Speakers
Azalia Mirhoseini
Keynote Speaker
Self-improving AI and the Future of Computing Systems
Azalia Mirhoseini is an Assistant Professor of Computer Science and founder of Scaling Intelligence Lab at Stanford University. Her lab develops scalable and self-improving AI systems and methodologies towards the goal of advancing artificial general intelligence. She has spent several years in industry AI labs, including Google Brain, Anthropic, and Google DeepMind. Her past work includes Mixture-of-Experts (MoE) neural architectures, now commonly used in leading generative AI models; AlphaChip, a pioneering work on deep reinforcement learning for layout optimization used in the design of advanced chips like AI accelerators (TPUs) and data center CPUs; and research on inference-time scaling laws. Her research has been recognized through the MIT Technology Review 35 Under 35 Award, Okawa Foundation Research Award, Best ECE Thesis Award at Rice University, publications in flagship venues such as Nature, and coverage by various media outlets, including MIT Technology Review, IEEE Spectrum, The Verge, The Times, ZDNet, VentureBeat, and WIRED.
Ion Stoica
Keynote
How AI is Disrupting Systems Research
Ion Stoica is a Professor in the EECS Department and holds the Xu Bao Chancellor Chair at the University of California, Berkeley. He is the Director of the Sky Computing Lab and the Executive Chairman of Databricks and Anyscale. His current research focuses on AI systems and cloud computing, and his work includes numerous open-source projects such as vLLM, SGLang, Chatbot Arena, SkyPilot, Ray, and Apache Spark. He is a Member of the National Academy of Engineering, an Honorary Member of the Romanian Academy, and an ACM Fellow. He has also co-founded several companies, including LMArena (2025), Anyscale (2019), Databricks (2013), and Conviva (2006).
Hanson Wang
Invited Talk
Coding Agents at Scale with OpenAI Codex
Hanson Wang is a research engineer at OpenAI, where he focuses on the Codex models integrated into ChatGPT. With Codex, users can delegate coding tasks to parallel agents working autonomously in the cloud to analyze the codebase and generate pull requests. Hanson worked on training the first codex-1 model launched in May and has been continuously iterating on the model since then. Prior to joining OpenAI, he co-founded a startup building AI analyst agents, and worked on ML infrastructure at Meta. Hanson holds a degree in Computer Science from the University of Waterloo.
Vinod Grover
Invited Talk
The Essence of CUDA and AI for GPUs
Vinod Grover is a Sr.

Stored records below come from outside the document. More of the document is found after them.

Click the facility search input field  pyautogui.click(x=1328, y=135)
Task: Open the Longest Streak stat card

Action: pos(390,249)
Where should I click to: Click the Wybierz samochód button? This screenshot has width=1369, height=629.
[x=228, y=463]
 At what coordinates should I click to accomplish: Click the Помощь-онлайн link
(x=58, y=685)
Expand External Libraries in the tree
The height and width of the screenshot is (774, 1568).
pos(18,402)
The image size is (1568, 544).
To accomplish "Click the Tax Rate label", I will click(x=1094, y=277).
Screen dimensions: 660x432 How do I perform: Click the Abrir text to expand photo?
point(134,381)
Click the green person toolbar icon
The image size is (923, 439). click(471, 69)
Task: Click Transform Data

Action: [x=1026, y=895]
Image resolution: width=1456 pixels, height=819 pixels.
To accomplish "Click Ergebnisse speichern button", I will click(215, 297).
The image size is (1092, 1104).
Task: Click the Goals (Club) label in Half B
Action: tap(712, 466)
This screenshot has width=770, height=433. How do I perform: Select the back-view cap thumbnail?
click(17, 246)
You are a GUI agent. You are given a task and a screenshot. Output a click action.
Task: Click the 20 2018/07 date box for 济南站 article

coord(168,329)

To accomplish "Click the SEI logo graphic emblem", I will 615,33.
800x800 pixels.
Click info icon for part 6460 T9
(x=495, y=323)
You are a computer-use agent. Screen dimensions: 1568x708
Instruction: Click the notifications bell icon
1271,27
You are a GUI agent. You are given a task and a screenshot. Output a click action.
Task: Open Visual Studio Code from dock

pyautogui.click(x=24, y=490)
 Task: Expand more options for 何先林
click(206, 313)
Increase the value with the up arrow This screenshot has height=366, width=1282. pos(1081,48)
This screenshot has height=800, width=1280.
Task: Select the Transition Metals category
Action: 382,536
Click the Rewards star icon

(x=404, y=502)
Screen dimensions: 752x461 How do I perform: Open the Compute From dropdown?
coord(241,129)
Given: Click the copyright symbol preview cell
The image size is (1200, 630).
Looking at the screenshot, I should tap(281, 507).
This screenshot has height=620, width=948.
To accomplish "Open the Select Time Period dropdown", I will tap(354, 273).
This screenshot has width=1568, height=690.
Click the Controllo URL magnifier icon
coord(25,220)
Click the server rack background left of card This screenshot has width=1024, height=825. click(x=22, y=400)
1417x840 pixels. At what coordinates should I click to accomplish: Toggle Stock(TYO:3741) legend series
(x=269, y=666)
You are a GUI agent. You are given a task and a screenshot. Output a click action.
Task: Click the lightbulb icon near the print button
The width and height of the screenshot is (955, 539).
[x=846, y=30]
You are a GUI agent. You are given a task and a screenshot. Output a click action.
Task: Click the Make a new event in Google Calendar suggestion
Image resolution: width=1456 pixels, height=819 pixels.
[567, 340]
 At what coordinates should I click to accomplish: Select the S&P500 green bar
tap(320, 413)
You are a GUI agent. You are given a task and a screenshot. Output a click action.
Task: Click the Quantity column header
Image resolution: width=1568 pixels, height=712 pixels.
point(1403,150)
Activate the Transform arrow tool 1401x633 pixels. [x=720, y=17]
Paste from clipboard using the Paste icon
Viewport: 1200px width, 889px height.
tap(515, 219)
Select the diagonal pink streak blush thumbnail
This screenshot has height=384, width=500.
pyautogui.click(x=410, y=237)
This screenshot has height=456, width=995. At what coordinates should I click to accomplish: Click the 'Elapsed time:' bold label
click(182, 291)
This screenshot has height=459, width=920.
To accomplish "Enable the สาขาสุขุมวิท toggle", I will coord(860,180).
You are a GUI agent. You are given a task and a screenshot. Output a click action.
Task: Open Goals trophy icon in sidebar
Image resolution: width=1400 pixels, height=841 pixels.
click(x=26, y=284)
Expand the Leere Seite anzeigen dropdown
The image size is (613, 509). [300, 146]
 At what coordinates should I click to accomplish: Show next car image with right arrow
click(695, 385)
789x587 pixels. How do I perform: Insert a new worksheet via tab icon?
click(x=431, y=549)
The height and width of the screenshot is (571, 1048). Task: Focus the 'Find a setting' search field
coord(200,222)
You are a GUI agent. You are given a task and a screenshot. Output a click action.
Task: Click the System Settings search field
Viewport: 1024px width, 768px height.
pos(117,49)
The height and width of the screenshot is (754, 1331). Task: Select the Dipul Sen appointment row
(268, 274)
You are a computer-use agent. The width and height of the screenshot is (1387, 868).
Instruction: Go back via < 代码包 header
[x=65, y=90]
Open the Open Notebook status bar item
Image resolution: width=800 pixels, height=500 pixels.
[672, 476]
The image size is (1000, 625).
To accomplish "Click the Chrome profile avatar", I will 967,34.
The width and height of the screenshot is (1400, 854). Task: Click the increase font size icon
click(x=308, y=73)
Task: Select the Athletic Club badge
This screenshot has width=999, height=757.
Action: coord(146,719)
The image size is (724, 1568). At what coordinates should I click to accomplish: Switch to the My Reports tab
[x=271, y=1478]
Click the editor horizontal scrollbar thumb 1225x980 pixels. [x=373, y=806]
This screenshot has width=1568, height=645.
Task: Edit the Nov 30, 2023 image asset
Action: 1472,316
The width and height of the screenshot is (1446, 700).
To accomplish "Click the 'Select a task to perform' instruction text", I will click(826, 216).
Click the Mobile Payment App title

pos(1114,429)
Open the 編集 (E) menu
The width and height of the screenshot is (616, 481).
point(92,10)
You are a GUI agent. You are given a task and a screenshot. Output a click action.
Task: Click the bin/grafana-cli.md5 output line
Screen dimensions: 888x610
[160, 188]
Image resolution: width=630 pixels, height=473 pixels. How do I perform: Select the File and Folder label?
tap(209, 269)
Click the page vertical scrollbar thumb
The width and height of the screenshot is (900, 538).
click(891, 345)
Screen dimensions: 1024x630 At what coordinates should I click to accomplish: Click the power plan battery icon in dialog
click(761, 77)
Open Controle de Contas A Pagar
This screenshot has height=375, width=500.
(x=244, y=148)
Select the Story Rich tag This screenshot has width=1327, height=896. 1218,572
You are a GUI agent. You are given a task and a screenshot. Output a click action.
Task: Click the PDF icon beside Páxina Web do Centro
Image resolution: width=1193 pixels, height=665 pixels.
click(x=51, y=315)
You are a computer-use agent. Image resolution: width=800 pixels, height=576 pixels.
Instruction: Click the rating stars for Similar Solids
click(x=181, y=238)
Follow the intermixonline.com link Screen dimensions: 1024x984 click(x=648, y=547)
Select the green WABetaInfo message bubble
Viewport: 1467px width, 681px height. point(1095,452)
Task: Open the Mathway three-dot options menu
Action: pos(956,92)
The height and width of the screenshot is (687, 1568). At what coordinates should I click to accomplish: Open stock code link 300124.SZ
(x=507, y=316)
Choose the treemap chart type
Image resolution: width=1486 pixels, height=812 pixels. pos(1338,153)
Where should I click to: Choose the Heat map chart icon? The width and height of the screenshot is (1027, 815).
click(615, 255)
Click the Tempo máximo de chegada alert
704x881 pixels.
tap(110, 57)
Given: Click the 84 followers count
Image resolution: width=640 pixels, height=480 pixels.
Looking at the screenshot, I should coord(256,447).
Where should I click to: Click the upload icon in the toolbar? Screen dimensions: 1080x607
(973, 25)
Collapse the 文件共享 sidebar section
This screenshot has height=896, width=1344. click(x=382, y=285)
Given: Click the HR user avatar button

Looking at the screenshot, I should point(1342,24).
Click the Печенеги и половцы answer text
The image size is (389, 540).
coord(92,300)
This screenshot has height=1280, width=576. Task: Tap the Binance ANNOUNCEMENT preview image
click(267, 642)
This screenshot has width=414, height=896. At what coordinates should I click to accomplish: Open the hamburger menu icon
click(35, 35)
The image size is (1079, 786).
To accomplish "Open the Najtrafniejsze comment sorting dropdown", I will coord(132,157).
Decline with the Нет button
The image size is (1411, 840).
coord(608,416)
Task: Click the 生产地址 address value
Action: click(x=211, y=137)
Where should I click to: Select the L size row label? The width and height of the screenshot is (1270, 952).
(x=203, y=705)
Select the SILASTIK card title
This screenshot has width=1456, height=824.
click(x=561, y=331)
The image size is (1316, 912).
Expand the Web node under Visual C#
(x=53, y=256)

Distinguished Engineer at NVIDIA, where he has worked since 2007. He led the team that created the CUDA C++ language and compiler, helping make GPU computing faster and easier across many fields. Since 2017, he has applied language and compiler ideas to accelerate deep-learning models, leading a small group focused on performance and developer productivity. He also continues to advance GPU architectures and the CUDA programming model. Previously, he held engineering, research, and management roles at Sun Microsystems and Microsoft. He holds a bachelor’s in physics from IIT Delhi and a master’s in computer science from Syracuse University.
Neeraja Yadwakar
Invited Talk
TBD
Neeraja J. Yadwadkar is an assistant professor in the department of ECE at UT Austin. She is a Cloud Computing Systems researcher, with a strong background in Machine Learning (ML). Her works straddle the boundaries of Systems and ML. Specifically, advances in systems, machine learning, and hardware architectures are about to launch a new era in which we can use the entire cloud as a computer. On the other hand, new ML techniques are being developed for solving complex resource management problems in systems. Similarly, systems research is getting influenced by properties of emerging ML algorithms, and evolving hardware architectures. Bridging these complementary fields, her research focuses on using and developing ML techniques for systems, and building systems for ML.
Rahul Arya
Invited Talk
Advances in LLM Serving Efficiency at Scale
Rahul Arya is a research engineer at Google DeepMind contributing to the training and inference performance of Gemini models. He previously worked on the XLA:TPU compiler.